(Williamsburg, VA) Recently patented organic PVC stabilizers invented by William and Mary Chemistry Professor William Starnes can make one of the world's most valuable and widely used plastics safer and more versatile. The development could reinvigorate the $1.8-billion vinyl additives market that has been disrupted by claims of PVC's adverse environmental impacts.
The technology, which employs unique organic compounds called ester thiols as heat stabilizers in PVC, or poly(vinyl chloride), offers an equally effective and more environmentally friendly replacement for current stabilizers, many of which contain heavy metals. In fact, the compounds Starnes has invented are so compatible with the vinyl polymer that they also serve as plasticizers when used at high levels.
Their dual benefit as both stabilizers and plasticizers could make ester thiols a near perfect solution for certain problems associated with PVC, namely questions about safety. In recent years, PVC has been the subject of much criticism from environmental groups regarding the use of potentially toxic stabilizers and plasticizers. But Starnes' patented ester thiols are safe, and just as effective as their counterparts.
"The potential here is immense." Starnes said. "If people throughout the world can use PVC without some of the concerns now associated with it, then literally, we're talking about saving lives, particularly in countries with less-strictly enforced environmental laws."
Found in vinyl siding, plastic flooring, shower curtains, plastic blinds, credit cards, packaging, children's toys, car parts, water pipes and other building materials, PVC shows up in nearly every area of normal daily life. In applications that involve human contact, PVC requires non-toxic stabilizers, which currently are not as effective as their toxic, metal alternatives. But Starnes' technology changes that model.

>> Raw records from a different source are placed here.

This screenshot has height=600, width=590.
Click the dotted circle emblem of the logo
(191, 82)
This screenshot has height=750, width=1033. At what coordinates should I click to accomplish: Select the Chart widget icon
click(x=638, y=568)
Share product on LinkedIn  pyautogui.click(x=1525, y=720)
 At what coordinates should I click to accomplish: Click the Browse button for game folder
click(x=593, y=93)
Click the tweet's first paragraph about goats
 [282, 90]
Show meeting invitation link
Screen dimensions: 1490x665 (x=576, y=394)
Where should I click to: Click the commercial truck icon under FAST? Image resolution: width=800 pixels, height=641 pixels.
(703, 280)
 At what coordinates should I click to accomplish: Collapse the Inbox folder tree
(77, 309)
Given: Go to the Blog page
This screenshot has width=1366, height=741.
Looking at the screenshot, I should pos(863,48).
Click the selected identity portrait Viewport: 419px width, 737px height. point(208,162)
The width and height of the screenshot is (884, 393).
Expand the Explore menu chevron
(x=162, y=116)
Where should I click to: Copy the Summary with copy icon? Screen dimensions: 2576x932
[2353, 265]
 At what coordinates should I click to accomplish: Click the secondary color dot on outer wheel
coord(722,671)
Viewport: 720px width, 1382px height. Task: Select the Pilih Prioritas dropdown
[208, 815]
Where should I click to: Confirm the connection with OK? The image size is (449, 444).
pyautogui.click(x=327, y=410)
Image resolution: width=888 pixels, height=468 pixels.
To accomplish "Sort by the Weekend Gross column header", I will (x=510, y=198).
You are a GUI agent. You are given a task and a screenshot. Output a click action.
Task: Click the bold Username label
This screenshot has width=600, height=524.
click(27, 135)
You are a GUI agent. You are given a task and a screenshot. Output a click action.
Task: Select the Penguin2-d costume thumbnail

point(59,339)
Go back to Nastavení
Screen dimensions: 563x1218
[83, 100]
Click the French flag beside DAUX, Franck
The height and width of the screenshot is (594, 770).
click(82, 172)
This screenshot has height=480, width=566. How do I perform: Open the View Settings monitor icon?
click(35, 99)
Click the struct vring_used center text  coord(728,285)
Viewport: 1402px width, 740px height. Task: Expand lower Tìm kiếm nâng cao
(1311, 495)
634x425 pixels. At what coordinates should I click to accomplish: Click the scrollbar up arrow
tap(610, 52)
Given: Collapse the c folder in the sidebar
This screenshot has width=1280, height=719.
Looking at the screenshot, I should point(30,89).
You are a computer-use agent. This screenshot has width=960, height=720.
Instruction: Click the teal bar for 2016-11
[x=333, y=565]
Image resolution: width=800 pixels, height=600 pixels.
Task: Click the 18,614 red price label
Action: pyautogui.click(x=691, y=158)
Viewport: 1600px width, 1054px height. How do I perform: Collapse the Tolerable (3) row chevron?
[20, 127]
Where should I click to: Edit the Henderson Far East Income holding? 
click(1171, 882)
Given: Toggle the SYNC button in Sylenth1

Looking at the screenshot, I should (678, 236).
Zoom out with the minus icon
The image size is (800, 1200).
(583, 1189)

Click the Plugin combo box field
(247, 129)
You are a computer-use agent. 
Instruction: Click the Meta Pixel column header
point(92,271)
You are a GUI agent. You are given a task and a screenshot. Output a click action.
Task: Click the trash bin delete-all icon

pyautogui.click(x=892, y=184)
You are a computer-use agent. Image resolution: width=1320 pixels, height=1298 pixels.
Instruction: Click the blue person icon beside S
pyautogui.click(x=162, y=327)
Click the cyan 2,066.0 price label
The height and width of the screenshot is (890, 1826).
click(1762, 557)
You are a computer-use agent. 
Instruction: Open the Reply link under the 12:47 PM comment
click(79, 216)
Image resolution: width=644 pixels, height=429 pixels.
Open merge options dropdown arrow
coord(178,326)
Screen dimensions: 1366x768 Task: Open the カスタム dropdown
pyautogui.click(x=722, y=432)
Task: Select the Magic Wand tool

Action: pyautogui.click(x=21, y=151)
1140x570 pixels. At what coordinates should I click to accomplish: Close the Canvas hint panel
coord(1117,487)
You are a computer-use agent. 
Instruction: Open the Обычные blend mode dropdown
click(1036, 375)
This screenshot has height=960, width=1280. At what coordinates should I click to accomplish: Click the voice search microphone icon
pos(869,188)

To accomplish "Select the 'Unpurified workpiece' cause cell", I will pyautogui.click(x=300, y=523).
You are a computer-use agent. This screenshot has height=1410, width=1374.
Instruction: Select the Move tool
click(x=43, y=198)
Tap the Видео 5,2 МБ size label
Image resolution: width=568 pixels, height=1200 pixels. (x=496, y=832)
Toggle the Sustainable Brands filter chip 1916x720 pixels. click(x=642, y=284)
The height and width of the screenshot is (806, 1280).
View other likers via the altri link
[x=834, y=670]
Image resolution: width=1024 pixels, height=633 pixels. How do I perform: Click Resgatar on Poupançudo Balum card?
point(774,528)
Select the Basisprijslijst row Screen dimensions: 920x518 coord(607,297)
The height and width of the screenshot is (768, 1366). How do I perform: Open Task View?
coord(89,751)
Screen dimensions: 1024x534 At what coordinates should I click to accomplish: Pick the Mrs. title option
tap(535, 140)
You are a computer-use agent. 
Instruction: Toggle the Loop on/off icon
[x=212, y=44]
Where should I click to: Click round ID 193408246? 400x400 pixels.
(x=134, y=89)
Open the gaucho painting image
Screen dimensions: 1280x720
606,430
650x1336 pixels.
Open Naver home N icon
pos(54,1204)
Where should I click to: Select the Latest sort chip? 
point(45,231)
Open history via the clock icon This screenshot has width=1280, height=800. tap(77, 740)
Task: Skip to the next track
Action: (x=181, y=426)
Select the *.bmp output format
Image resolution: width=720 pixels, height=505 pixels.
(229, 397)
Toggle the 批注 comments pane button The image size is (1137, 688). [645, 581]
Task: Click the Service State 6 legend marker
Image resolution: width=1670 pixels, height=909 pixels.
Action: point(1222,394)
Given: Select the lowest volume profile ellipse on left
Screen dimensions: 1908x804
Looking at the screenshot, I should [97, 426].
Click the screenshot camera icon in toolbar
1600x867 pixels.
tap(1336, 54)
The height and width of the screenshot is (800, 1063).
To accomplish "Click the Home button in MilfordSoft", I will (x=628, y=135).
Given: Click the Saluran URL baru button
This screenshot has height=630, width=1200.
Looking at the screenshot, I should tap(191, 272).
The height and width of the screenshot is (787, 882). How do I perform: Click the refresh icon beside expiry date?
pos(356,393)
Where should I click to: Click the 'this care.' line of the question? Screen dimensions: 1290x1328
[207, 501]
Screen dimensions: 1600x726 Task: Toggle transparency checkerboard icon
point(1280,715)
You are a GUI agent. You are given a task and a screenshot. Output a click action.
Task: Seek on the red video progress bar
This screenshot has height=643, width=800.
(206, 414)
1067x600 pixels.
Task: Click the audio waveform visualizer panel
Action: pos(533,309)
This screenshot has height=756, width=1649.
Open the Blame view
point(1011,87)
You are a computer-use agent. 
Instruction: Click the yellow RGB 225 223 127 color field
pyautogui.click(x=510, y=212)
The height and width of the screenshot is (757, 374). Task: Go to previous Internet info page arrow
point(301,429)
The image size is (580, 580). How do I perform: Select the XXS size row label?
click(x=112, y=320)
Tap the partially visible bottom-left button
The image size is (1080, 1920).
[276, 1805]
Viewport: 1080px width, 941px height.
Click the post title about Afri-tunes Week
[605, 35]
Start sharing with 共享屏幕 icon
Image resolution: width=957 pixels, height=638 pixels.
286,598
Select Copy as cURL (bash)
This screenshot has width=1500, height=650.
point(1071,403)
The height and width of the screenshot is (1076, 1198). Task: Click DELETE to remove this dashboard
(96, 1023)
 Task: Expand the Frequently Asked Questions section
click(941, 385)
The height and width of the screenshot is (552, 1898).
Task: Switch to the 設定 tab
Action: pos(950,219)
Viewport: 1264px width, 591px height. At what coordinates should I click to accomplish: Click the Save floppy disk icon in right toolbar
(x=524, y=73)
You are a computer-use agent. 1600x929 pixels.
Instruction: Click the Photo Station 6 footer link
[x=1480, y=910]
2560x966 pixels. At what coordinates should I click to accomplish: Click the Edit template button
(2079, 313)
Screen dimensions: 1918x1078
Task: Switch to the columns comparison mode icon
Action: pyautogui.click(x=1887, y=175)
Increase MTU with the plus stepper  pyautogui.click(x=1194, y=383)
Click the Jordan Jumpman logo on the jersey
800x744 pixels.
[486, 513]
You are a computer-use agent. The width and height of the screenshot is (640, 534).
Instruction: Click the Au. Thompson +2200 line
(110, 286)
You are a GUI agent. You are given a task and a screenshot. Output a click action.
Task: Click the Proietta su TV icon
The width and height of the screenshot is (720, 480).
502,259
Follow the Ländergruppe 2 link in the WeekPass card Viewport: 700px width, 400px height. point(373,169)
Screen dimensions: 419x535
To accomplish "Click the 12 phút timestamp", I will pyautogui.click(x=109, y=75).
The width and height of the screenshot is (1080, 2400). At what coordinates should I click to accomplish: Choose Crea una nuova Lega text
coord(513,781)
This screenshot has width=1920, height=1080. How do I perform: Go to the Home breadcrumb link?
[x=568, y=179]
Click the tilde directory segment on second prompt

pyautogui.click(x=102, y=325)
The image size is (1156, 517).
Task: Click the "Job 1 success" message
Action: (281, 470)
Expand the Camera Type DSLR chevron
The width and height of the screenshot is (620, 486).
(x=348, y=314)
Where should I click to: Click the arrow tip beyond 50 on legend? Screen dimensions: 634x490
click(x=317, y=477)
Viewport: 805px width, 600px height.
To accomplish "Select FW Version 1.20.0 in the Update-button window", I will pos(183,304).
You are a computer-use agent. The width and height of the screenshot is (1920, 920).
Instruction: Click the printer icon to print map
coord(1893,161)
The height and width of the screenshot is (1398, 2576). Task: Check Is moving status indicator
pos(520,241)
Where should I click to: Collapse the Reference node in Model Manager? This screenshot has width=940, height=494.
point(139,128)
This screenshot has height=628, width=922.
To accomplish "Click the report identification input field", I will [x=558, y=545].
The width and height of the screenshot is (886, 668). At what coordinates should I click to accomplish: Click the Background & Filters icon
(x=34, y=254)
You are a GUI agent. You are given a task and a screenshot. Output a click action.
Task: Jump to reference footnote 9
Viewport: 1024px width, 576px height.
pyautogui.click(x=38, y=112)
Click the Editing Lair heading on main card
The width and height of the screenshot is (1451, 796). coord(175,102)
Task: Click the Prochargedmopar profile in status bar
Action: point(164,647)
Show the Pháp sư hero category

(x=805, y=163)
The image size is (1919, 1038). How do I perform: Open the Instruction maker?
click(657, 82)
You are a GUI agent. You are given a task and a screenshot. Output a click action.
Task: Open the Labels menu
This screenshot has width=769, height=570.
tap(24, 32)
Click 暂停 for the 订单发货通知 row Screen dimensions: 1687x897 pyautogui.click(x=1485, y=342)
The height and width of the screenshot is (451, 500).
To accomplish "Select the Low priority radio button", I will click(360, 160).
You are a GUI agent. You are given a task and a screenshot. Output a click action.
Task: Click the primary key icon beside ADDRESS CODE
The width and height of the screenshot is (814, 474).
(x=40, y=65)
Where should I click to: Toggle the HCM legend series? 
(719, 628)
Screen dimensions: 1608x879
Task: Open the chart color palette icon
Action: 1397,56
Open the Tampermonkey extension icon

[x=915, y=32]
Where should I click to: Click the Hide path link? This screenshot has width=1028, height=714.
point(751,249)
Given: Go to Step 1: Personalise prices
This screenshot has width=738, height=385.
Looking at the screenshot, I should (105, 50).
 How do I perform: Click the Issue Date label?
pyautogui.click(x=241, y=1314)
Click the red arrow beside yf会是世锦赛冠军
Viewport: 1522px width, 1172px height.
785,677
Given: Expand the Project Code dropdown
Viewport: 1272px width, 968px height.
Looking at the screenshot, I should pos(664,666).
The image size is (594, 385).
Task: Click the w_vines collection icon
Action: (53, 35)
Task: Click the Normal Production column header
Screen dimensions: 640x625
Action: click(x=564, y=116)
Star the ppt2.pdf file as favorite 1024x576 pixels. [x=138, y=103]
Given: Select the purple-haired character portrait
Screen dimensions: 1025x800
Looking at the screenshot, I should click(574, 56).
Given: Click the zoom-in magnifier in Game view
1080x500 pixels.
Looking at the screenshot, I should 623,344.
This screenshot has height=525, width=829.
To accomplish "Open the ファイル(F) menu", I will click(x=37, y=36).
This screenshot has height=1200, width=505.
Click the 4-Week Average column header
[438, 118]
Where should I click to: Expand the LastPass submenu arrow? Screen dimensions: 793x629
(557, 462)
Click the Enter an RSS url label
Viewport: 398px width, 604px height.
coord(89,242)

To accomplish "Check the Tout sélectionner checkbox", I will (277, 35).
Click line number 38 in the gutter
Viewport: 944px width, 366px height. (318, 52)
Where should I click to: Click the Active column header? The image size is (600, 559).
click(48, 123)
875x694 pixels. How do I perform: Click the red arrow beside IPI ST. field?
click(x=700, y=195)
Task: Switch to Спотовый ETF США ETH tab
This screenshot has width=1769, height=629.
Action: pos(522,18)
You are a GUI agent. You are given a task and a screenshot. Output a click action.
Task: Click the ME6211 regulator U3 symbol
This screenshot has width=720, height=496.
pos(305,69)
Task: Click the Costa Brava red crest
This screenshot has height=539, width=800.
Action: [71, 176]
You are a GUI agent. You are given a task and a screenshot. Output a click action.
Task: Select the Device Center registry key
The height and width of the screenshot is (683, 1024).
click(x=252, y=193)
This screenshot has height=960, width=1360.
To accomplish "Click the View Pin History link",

"There's absolutely no question that the technology works," he said.
Now, Starnes is working through Edison Polymer Innovation Corporation (EPIC) in Ohio, the same company he worked with to develop the technology, to license it. Already there has been significant interest in the innovation as stabilizers and as plasticizers from major specialty chemical companies.
Through the college's strong commitment to undergraduate research, William and Mary students regularly contribute to groundbreaking research such as the invention of ester thiols currently led by Starnes. He and his research team have several more patents pending in the United States and internationally, all related to the same class of organic compounds and PVC. Two other patents already have been given verbal approval. William and Mary's technology transfer program has helped Starnes during the patenting process, and as a result, the College will receive some portion of product royalties, should the invention be licensed. In turn, William and Mary would give a portion of that income back to the Chemistry Department. Prospects are very high, considering PVC is a world-wide, multi-billion dollar-industry.
Starnes, William and Mary's Gottwald Professor of Chemistry, has been with the College since 1989. Before joining Polytechnic University in Brooklyn in 1985, Starnes worked with Bell Labs, and previously, as the head of plastics additives research for ESSO, now known as Exxon Mobil.